Tonight while tucking Arrine into bed, I told her I would sing her a song of her choice. She chose If I Had A Hammer by Peter, Paul & Mary (I love how she has such a vast musical genre knowledge and that at 3 1/2 she appreciates folk music). She always wants to know what the singers look like, so I have found pictures of the group for her to look at during previous song singing sessions.
While I began, “If I had a hammer, I’d hammer in the morning,” Arrine scrunched up her big cheeks while she shut her eyes tight and placed her pudgy hands under her cheek. And I sang to her. And she kept her eyes shut.

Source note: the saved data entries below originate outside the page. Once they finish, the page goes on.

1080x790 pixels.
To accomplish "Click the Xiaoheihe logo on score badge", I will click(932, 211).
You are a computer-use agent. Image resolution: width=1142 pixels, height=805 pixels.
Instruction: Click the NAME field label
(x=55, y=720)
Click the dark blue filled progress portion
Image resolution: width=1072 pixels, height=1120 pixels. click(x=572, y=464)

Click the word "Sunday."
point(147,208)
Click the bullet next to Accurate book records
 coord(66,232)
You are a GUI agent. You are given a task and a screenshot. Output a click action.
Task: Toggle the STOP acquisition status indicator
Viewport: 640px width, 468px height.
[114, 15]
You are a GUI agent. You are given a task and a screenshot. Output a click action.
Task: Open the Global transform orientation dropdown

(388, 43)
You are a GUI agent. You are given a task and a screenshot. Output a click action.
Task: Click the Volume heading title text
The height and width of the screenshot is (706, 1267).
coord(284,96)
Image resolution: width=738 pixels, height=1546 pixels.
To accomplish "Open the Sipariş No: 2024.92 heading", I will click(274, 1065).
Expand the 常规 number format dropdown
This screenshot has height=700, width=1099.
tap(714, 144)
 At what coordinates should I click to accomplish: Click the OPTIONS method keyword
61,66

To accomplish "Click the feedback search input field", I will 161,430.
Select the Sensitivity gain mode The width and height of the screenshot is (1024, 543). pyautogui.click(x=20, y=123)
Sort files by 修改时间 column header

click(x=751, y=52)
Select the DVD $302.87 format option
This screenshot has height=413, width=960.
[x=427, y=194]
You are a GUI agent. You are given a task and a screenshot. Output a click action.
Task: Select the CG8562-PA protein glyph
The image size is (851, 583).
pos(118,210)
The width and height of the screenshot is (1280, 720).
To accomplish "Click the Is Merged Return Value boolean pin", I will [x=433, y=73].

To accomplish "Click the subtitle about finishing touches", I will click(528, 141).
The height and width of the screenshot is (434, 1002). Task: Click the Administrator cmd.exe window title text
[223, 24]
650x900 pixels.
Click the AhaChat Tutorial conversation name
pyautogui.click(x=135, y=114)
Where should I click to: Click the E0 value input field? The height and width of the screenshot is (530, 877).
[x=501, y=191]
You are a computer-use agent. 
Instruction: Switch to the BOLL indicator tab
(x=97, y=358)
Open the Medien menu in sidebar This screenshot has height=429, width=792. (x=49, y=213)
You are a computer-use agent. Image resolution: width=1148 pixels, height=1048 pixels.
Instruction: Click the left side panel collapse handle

And it reminded me of when I was younger, my mom would stay with me in my room when I was having trouble falling asleep. But the difference between my parenting and my mom, is that she would wait until I was asleep, whereas I just say good-night and leave. 🙂 I’m not as patient I guess.
When I couldn’t fall asleep fast enough, I used to change my breathing pattern so it appeared that I was asleep, when I really wasn’t. I felt bad that she was just sitting there in the dark with me but I couldn’t sleep. She would wait until it seemed I was asleep and then she’d slowly get up and leave the room. Always touching my face or giving me a kiss before she left.
Moms seem to always know. I wonder if she knew that I was just pretending to be asleep. I always felt guilty about that…and I never had the chance to share with her this memory.